Thomas Hofstedter: The word scale is interesting. We do plan for selling some of our assets more for regional reasons from an asset management perspective, not to scale down an asset to sell assets, out more just for operation.
Khing Shan: Sorry, say it again, are you going to -- you're planning to sell a few assets?
Thomas Hofstedter: We are planning on selling some of the portfolio where we don't like -- where Emily and the company don't like the geography or where we don't feel comfortable with the growth. And so we will, over time, be selling some assets, trading some assets in and out. We will maybe be developing some assets. The external on property management is different in Canada than the United States. United States -- it's a very mature business. It's not extremely profitable at the management fee level versus Canada, which is much more expensive. So it's very common in the United States to farm out management fees for the reasons Emily mentioned, but also because it's relatively cheap. So we're not -- going internal doesn't save you a whole pile of money on management fees as it does in Canada, and it gives you the flexibility to sell assets without having to worry about human resources. But when I say sell assets, it's really an asset management function. It's really rotating out of cities or markets or regions that we don't see the growth in and rotating back into stronger markets.
Larry Froom: And just to be clear, given our cost of capital, we're not planning on acquiring any new assets. The only assets we may acquire would be if we did a 1031 exchange replacing assets we sold. .
Khing Shan: Okay. And then lastly, just on the asset sale. Tom, you had mentioned before through the $2.6 billion that you think you could potentially sell. So you've -- you're close to doing $1.5 billion. I guess there's $1.5 billion left. Is that still a good number to think about? I know there are a lot of moving parts and markets unknown, but is that still the target for 2026?
Thomas Hofstedter: No. We'll see where we are by the end of the year. The target for '26 is what I mentioned beforehand.
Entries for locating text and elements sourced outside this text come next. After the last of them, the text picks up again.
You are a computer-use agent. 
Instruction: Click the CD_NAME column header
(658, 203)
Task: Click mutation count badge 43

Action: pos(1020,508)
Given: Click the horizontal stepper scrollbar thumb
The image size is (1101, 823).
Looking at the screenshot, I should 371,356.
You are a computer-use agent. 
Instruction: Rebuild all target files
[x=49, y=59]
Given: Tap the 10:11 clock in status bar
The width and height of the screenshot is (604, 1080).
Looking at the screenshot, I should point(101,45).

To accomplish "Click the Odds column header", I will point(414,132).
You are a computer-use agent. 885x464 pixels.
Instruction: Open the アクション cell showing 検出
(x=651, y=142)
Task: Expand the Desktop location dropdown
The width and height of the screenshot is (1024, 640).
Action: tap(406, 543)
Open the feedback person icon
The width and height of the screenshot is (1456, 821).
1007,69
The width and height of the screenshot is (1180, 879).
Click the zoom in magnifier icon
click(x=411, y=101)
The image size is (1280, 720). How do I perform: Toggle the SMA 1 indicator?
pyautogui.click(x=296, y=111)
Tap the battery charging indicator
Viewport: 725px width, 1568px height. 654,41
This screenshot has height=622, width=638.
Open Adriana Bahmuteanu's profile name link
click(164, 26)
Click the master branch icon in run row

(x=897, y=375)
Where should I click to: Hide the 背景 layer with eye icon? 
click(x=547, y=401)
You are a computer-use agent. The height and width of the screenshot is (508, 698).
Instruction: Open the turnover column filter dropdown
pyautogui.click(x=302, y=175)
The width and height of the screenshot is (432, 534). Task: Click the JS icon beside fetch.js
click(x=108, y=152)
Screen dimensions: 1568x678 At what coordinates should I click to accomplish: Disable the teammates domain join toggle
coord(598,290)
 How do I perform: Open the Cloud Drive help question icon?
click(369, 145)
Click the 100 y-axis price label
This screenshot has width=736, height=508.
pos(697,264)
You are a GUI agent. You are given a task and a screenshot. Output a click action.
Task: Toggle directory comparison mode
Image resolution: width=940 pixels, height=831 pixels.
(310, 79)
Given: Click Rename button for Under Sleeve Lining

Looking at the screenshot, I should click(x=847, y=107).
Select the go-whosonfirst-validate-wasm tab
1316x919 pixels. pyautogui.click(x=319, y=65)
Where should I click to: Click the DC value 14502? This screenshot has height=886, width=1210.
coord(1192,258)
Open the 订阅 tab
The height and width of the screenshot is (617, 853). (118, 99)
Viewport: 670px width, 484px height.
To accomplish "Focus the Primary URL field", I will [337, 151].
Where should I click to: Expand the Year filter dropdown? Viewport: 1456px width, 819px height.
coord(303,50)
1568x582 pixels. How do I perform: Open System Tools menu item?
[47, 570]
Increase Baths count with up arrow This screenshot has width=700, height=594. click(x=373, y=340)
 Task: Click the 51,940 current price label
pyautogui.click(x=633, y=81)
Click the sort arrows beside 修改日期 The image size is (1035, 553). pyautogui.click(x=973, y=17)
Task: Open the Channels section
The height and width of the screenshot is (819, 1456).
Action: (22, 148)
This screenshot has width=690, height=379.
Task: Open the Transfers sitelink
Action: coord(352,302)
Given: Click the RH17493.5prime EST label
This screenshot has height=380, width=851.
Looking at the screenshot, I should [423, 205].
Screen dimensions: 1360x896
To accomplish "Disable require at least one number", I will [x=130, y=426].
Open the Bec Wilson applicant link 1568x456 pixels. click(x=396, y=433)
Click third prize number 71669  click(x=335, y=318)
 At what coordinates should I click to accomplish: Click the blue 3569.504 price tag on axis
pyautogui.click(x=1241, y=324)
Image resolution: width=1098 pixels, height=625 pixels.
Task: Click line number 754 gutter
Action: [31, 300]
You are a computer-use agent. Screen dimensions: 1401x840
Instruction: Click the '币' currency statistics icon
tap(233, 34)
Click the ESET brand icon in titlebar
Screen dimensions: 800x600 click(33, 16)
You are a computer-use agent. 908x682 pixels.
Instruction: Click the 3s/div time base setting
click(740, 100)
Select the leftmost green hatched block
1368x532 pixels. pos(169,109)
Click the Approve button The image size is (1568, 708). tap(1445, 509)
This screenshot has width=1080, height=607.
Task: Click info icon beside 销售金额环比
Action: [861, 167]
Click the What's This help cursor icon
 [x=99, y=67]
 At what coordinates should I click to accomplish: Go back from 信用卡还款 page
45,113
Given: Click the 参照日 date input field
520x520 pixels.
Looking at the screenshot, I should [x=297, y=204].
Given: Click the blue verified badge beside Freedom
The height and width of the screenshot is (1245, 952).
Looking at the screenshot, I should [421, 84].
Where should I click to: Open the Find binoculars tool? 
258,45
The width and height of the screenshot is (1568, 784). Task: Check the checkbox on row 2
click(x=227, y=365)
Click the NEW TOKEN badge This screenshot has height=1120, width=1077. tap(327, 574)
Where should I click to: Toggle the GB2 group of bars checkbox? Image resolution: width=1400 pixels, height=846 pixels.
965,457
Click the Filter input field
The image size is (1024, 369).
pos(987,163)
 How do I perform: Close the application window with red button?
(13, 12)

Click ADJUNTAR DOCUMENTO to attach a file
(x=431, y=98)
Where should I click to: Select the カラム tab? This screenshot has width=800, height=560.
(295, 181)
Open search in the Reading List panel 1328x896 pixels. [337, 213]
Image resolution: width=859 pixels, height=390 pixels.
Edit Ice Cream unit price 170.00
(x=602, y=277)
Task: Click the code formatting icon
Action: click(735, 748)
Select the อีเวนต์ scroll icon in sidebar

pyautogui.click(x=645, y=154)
It's more -- and I can't say they're all going to get done because some of them are beyond our control such as Caledon, but we do expect Caledon [ Guyanese ] we do expect; 26 Wellington, we do expect; 25 Sheppard, we do expect Phase 1 of the Cove. I can't say which of those will actually get to the finish line or not get to the finish line, but the magnitude of those assets as you can -- and I can't tell you if Caledon is going to be buying all the lands, which could be $300 million, $350 million of value or $150 million of value. So I don't really have a handle on it because it's out of our control, but the magnitude of the land based on the assets that I just mentioned that are up for potential disposition are substantial.
Khing Shan: What would be the range of value?
Thomas Hofstedter: You know what? It could be as low as $500 million and easily in excess of $1 billion.
Operator: We have no other questions. I will turn the call back over to Tom Hofstedter for closing comments.
Thomas Hofstedter: Thank you, everybody. Have a wonderful long weekend.
Operator: Ladies and gentlemen, this concludes your conference call for today. We thank you for participating, and we ask that you please disconnect your lines.